The look is robust and unfussy, with only a few understated flourishes - stitching and lights that match the Playstation 4’s thin power band lighting system - reminding you that the PX4 is intended to complement the chassis of Sony’s console, even though it works with the Playstation 3, Xbox 360, PC, Mac and mobile devices.

At first glance, the chunky headband and thick padding of the breathable mesh ear cushions gives the impression of not inconsiderable mass. When worn, however, the use of lightweight materials reveals a surprisingly light set, weighing in at 885 grams. Even after extending play sessions, the PX4s never feel uncomfortable, with none of the rubbing or overheating that can plague headsets of an inferior build quality.

Out of the box, the wireless PX4s are straightforward to hook up; not only to a Playstation 4, but a home cinema system, with no instructions necessary (in spite of an online manual that could well be mistaken for a small novella). After connecting the digital out cables and USB of the receiver the console, the headset paired automatically, requiring only a degree of tinkering with the audio output settings on the dashboard; the entire process took around three minutes.

Sonically, the output of the headphones is superb. Unsurprisingly for a headset designed specifically with gamers in mind, prominence is given to the low end, a decision that benefits the vast majority of the Playstation 4’s small but growing catalogue of titles. As is customary with a Turtle Beach headset, a spectrum of presets is available to allow those who prefer a more treble-orientated sound to have their own way.

Dolby digital surround sound is by far and away the best feature of the PX4s, with six presets available on the wireless transmitter. The set’s 50mm drivers combine with dual band wireless technology - in layman’s terms, this ensures the signal does not interfere with other wireless equipment in your living room - to produce immersive and subtle acoustics with no static. The field of sound has a pleasing depth that is able to articulate spatial nuances, essential to those who plough hours into online multiplayer titles like Battlefield 4 or Call of Duty: Ghosts.

Although Bluetooth works well with other media devices such as smartphones (allowing you to field calls while playing) those who wish to chat during online sessions will have to run a 3.5mm cable between their headset and the Dualshock 4, a consequence of Sony’s proprietary system which does not allow third party headsets to connect with the console via Bluetooth. It remains unclear whether a firmware update will eventually allow for full wireless connectivity in time, but in the meantime it is hardly an inconvenience.

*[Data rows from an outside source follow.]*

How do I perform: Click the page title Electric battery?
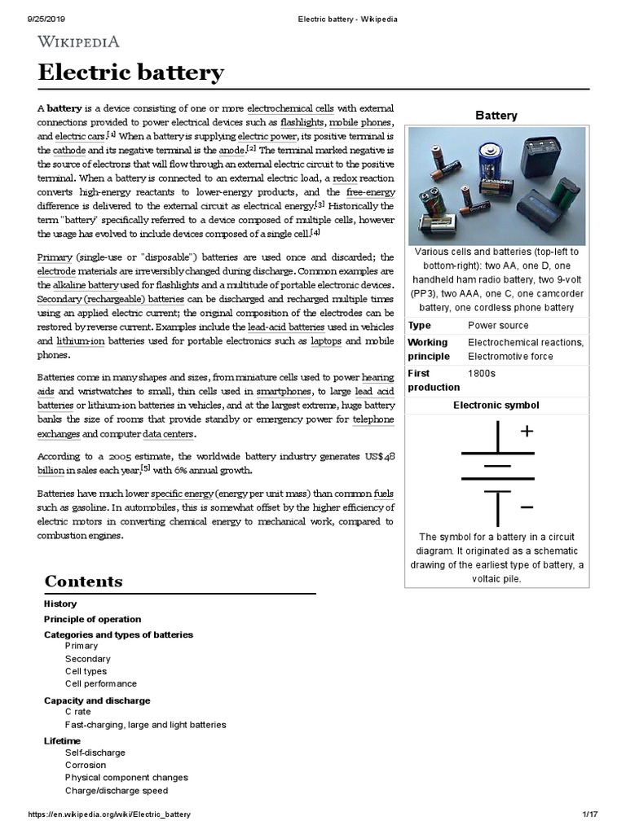[130, 73]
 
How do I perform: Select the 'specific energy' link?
[183, 494]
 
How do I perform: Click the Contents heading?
[84, 582]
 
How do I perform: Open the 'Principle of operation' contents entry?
[92, 619]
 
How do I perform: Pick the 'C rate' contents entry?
[78, 712]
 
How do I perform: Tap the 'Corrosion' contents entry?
[86, 766]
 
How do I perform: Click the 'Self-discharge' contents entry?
[95, 753]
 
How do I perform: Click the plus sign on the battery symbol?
[527, 432]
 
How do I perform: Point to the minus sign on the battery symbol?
[527, 507]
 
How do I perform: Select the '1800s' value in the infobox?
[482, 373]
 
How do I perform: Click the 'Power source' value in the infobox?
[498, 326]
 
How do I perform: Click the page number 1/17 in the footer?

The only other minor hindrance with the PX4s is its reliance on two USB ports: one to power the wireless transmitter, the other to charge the headset itself. Thanks to the generous battery life (up to 15 hours, a claim borne out when the in-game volume was set midway) the latter is not a routine occurrence, but given one of the Playstation 4’s two ports is usually set aside for charging the DualShock 4, it requires a degree of forward planning - the best option is to power up both the controller and the headset overnight with the console on standby.

Overall, the headset is the most compelling gaming audio option for Playstation 4 owners, thanks to its versatility, broad range of customisable equaliser settings and the kind of sound quality we have come to expect from Turtle Beach. The DualShock 4’s headphone jack may allow you to use any old set of buds, but if you are looking for crystalline audio during your gaming time, making a modest investment in PX4s will reward you time and again.